Andrew Heaney of TalkTalk has submitted a petition “to abolish the proposed law that will see alleged illegal filesharers disconnected from their broadband connections, without a fair trial”. It’s not worded brilliantly, but it covers the vital point – without a fair trial – so I think it’s still worth signing here. Thanks to Glyn Wintle for the updates on fsfe-uk.
Meanwhile, unaccountable copyright collections agent PPL have picked the ideal moment to start harassing local community events. Please give generously: EMI only earned £298,000,000 last year.
If you’ve a bit more time, you could send a Message To Mandelson at ORG. I might not agree with ORG’s structure, but they do make some cool protest sites. (Javascript required to view, as far as I can tell.)
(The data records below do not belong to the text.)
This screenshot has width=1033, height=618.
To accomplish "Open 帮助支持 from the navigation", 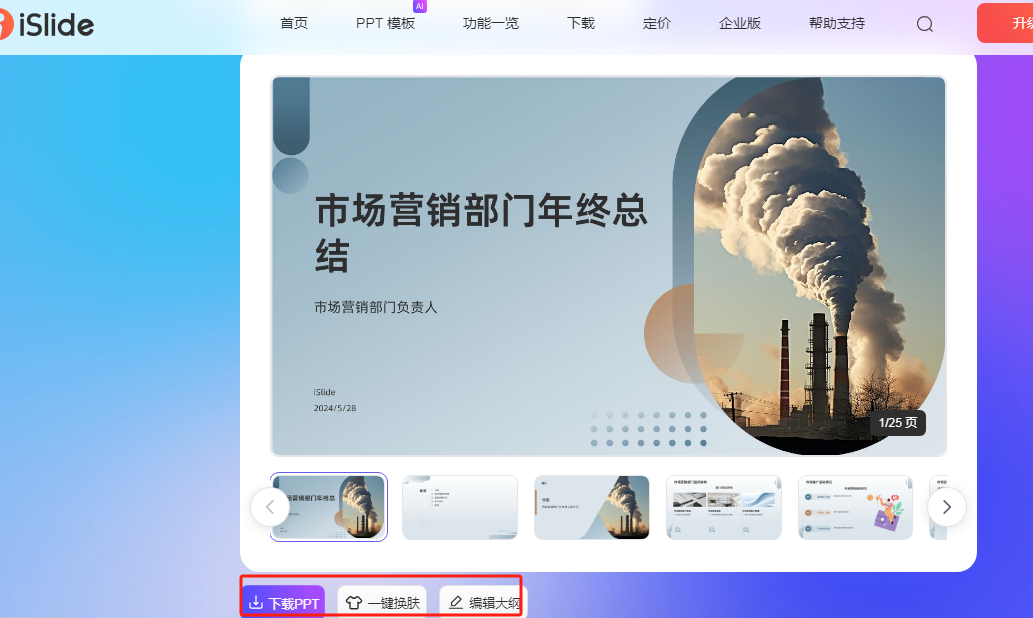I will 836,23.
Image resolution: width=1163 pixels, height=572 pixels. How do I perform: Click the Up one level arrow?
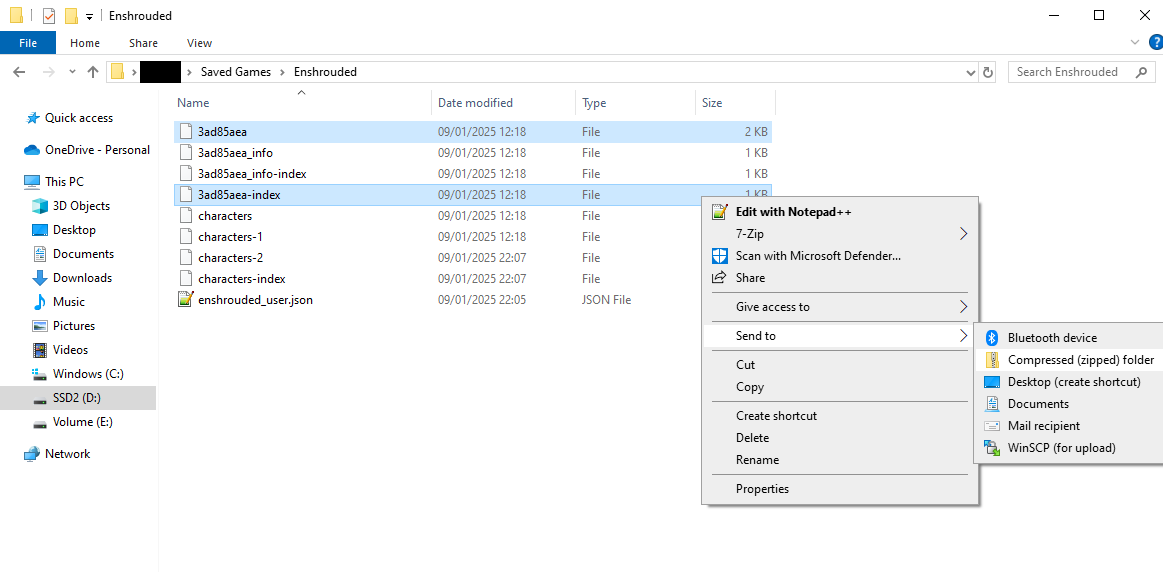coord(93,72)
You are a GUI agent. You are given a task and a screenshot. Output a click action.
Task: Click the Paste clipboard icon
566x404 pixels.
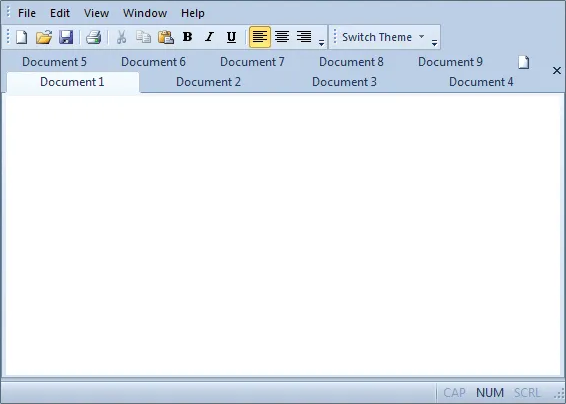[x=166, y=37]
Even more flamboyantly, the Electronic Frontier Foundation is calling on people to phone up and Stop the Pirate-Finder General!
Glyn Wintle, shirley?
🙂
If it becomes a statutory instrument, we can request a judicial review which should establish that the presumption of guilt and the lack of representation make the whole thing unlawful.
K3n.
Good catch AH – fixed. I’d been reading t’other Glyn elsewhere far too much lately.
Sigh. Politicians get paid to push these kinds of things through while we have to continuously fight them without having all of our time to dedicate. And the moment we give up, they win by default.
I really wish some means existed to preempt these things once and for all, so we didn’t have to maintain a constant vigil against it.